Initially held up over religious concerns, the passage of this bill is representative of the growing consensus — not just within the medical community — that providing treatment to a person who attempts suicide is the appropriate moral response of a society that upholds the sanctity of life.

Suicidal ideation is a symptom, not a crime.

To subject people who in their despair and under the influence of a medical condition that impairs their mental cognisance sought to take their own lives to punitive action (or the threat of it) is injurious not only to them but to entire communities.

With up to 34pc of our population suffering from some form of mental disorder, and suicide as the second leading cause of death among 15- to 29-year-olds, it is no coincidence that stressors such as poverty, discrimination and exposure to violence exacerbate the prevalence of mental illness.

Stigmatising those who are most vulnerable, and preventing families and healthcare professionals from being able to provide support and treatment are collective failures we must rectify.
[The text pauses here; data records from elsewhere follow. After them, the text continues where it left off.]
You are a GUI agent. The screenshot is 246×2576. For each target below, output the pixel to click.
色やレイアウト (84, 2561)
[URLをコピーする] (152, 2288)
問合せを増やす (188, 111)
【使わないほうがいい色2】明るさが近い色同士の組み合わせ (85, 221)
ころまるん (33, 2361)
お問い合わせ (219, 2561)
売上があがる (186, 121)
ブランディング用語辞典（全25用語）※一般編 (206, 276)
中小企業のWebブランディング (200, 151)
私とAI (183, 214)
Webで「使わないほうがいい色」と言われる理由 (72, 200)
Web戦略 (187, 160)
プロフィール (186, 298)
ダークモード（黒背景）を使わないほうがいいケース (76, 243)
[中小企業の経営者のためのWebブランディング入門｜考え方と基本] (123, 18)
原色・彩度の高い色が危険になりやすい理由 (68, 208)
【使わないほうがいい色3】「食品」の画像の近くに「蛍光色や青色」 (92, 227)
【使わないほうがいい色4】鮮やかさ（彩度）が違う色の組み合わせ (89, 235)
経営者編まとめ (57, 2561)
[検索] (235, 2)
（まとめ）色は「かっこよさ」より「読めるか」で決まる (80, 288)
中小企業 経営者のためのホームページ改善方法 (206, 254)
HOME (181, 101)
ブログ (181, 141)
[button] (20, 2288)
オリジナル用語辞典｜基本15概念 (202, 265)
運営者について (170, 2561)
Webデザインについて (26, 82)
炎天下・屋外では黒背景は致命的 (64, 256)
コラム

Such efforts cannot end with mere decriminalisation.

Ensuring that policy guidelines for improving Pakistan’s mental health indicators are enacted will have far-reaching economic and social benefits.

Given that our inadequate health budgets cannot accommodate such a sea change, interim measures should include a transition from institutionalisation to community-based rehabilitation; collaboration with NGOs working on suicide prevention and other mental health-related issues; and capacity building and training in schools, communities and workplaces to help identify at-risk individuals, develop resilience and support mental well-being.

As this election cycle gears up, our prospective representatives must take note: a more people-centric government is one that prioritises our mental health needs.